C Threaded Programming - Incrementing a shared variable

Question

Hey guys...so I'm trying to brush up on my C threads and a question I've found is this:

Given a global variable int x = 0; implement the function void useless(int n) which creates n threads which in a loop increase x by 1, each thread terminates when x reaches 100.

I just don't have a handle on threads and need a solid example to base my foundation. This must use pthread system calls as much as possible.

Have you tried doing things like googling for pthreads example? — Cascabel, Oct 07 '09 at 18:42
You should also specify which operating system you're targeting. Unix/POSIX uses pthreads, MS/Windows uses its own API. — David R Tribble, Oct 07 '09 at 20:08
@Loadmaster "This must use pthread system calls as much as possible." seems pretty clear. — Pete Kirkham, Oct 07 '09 at 21:42

Pete Kirkham · Accepted Answer · 2009-10-08T07:25:22.537

First you need to decide what it is you're trying to achieve, and what ways possible the instructions of different threads can interlace an prevent that happening.

The incrementation operator in C ++x is usually implemented as read the value of i from memory into an register; increment the register; write the value to memory:

    r₁ ← x_global
    r₁ ← r₁ + 1
    x_global ← r₁

So the value of x_global is incremented by one.

If you have two threads in parallel, then they can interlace destructively

    initial x_global = 99

    r₁ ← x_global     
    compare r₁ 100 
                    r₂ ← x_global          
                    compare r₂ 100 
    r₁ ← r₁ + 1  == 100 
                    r₂ ← r₂ + 1 == 100
    x_global ← r₁    == 100
                    x_global ← r₂     == 100
    r₁ ← x_global     
    compare r₁ 100 
    stop
                    r₂ ← x_global     
                    compare r₁ 100 
                    stop
    final x_global = 100

So the value of x_global is incremented by one, despite both threads incrementing it.

( I'm eliding the effects of caching, which mean that the read of a variable in thread 2 can behave as though it took place before a write in thread 1 even if the write by thread 1 happens before the read in by wall clock time.

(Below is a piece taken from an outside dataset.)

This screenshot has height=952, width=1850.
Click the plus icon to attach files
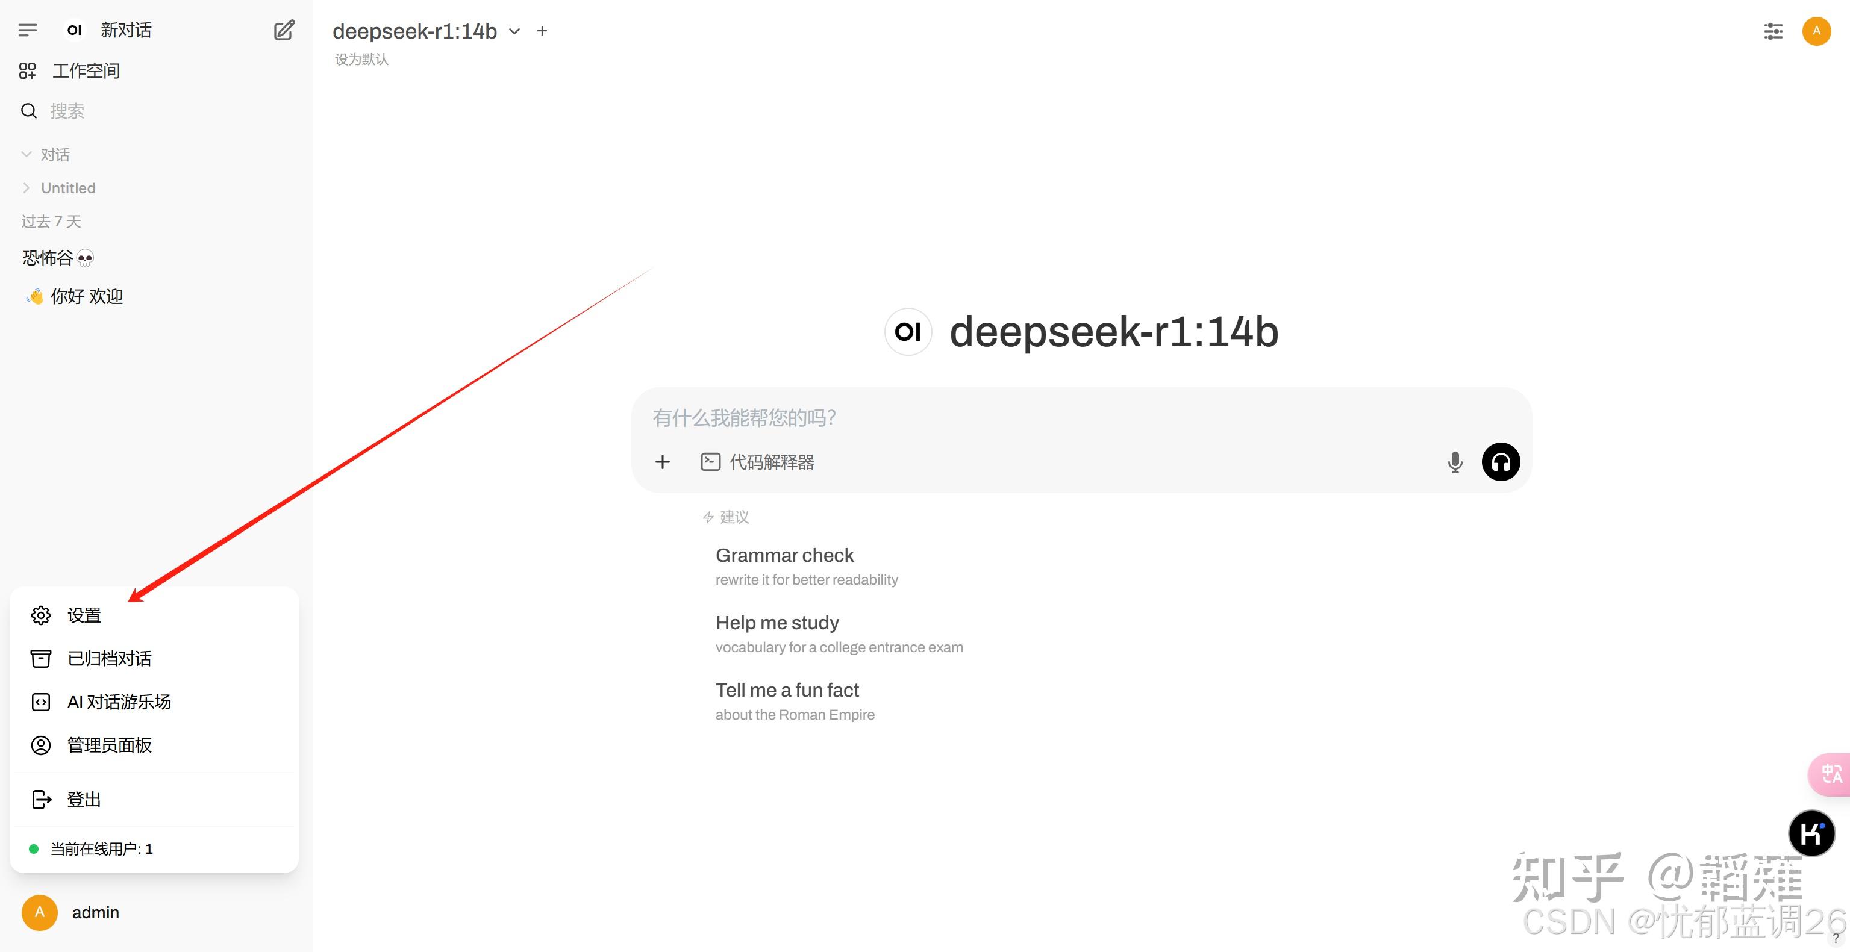coord(662,462)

Acquiring and releasing of mutexes in pthreads cause memory barriers which force all reads to behave as though they happened after and writes to behave as if they happened before the acquire or release. )

( the above is equivalent of for ( int r; ( r = x ) < 100; x = r + 1 ) rather than for (; x < 100; x = x + 1 ) which may have an extra read of x and so has another point where threads can interfere )

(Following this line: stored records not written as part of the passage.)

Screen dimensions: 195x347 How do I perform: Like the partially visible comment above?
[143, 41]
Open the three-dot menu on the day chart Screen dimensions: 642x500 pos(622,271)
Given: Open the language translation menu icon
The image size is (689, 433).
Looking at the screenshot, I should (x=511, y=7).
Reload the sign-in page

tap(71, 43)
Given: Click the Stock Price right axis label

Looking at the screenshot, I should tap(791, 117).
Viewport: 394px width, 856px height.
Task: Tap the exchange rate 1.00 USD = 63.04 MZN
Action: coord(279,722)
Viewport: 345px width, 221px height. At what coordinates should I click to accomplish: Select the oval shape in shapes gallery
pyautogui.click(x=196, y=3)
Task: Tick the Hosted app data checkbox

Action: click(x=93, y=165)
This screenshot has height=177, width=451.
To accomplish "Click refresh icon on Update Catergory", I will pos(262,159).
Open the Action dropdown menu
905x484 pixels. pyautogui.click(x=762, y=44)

Similarly, an increment by one thread can destroy the increment of another thread allowing threads to end with i < 100:

    initial x_global = 98
                    r₂ ← x_global          
    r₁ ← x_global     
    compare r₁ 100 
    r₁ ← r₁ + 1  == 99
    x_global ← r₁     
    r₁ ← x_global     
    compare r₁ 100 
    r₁ ← r₁ + 1  == 100
    x_global ← r₁     
    r₁ ← x_global     
    compare r₁ 100 
    stop
                    compare r₂ 100 
                    r₂ ← r₂ + 1 == 99
                    x_global ← r₂      
                    ...
    final x_global = 99

So the second increment by the left thread is overwritten by the increment by the first, and it would terminate with the global visible value of x < 100.

You probably know all that, and may want to use a mechanism to protect against it.

I say 'may' as your requirements aren't clear - the thread above terminated when x reached 100; the requirements don't say it doesn't say there.

So, since no thread will terminate without writing x_global ← 100, the requirement may in fact be met without any locking, but x may be incremented n*100 times rather than 100 times. ( if the limit was larger than a byte then the writing of x might be non-atomic on some platforms, which could result in an infinite loop if bytes from different threads are mixed together, but for a limit of 100 that won't happen )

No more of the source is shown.